*Exercise*
Can you copy the rows below word for word, starting with the first one and going on through the row that contains "(x=691, y=531)", without the pictures?

◇ ◇ ◇ ◇ ◇

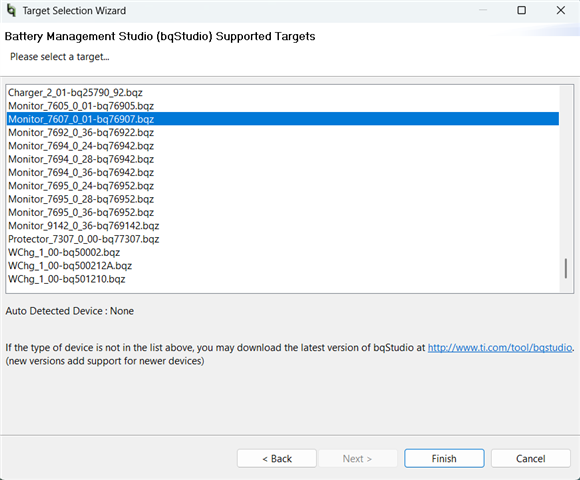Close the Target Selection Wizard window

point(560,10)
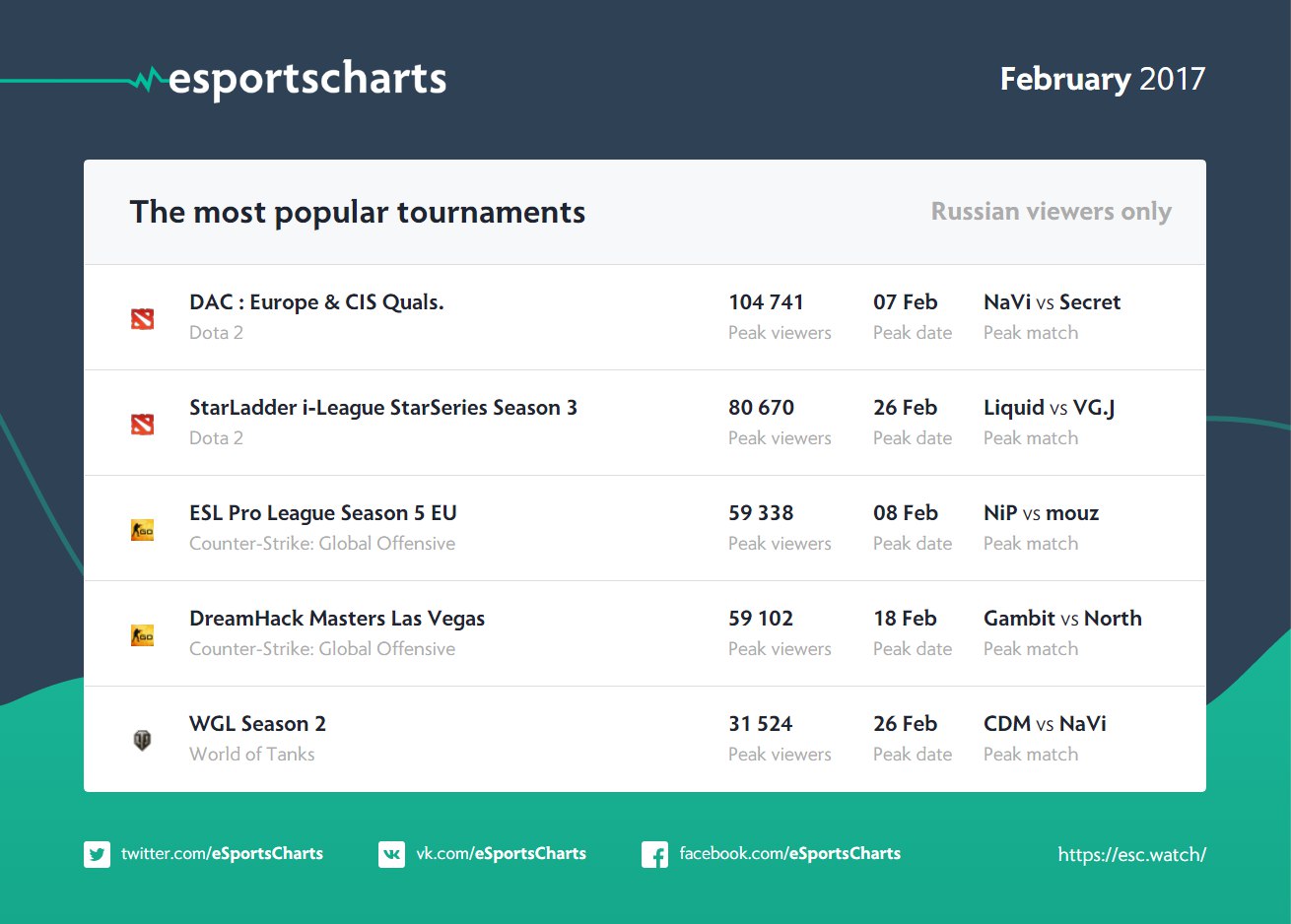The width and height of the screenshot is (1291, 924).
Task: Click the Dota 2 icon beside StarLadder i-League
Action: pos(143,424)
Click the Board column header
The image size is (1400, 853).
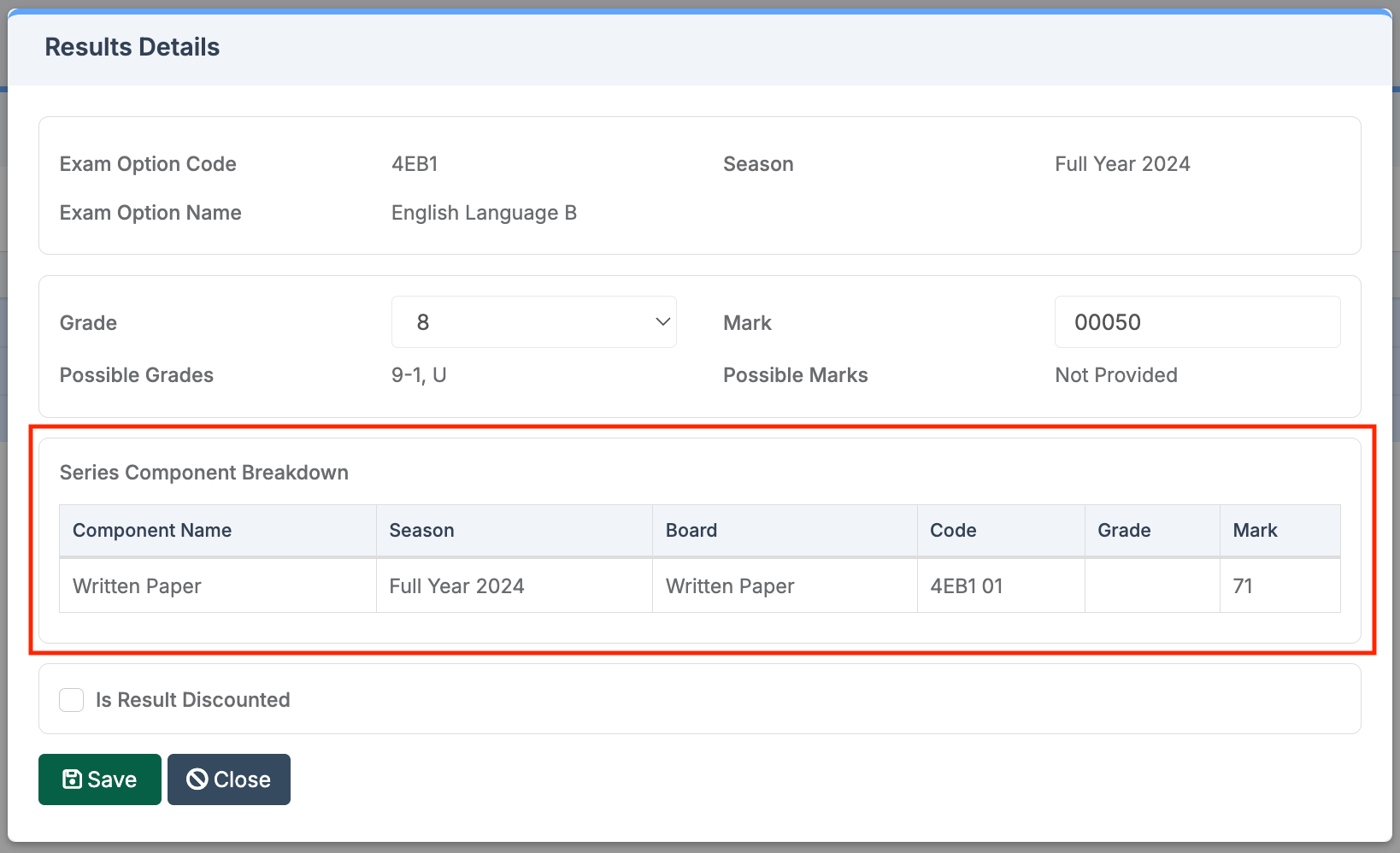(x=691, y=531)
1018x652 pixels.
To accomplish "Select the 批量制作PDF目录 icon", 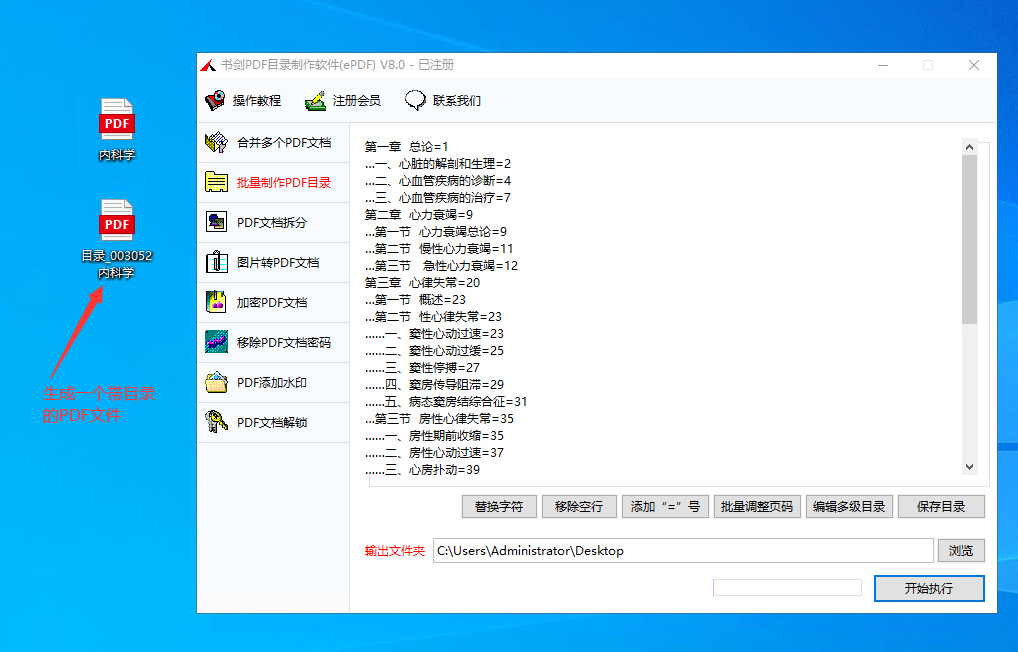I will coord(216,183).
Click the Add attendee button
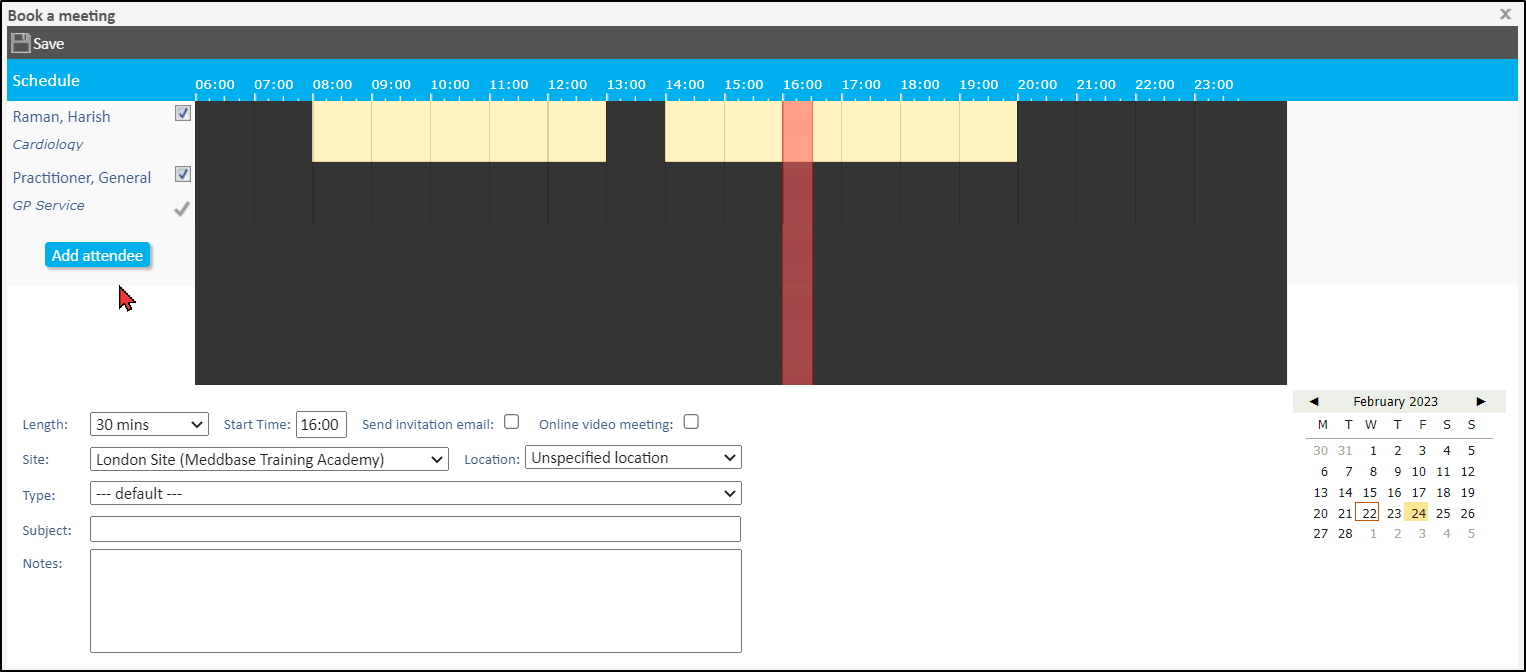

◇ ◇ ◇ ◇ ◇

*Exercise solution*
Close the Target Selection Wizard window

point(560,10)
The width and height of the screenshot is (1291, 924).
Task: Click the Dota 2 icon beside StarLadder i-League
Action: pos(143,424)
Click the Board column header
The image size is (1400, 853).
(x=691, y=531)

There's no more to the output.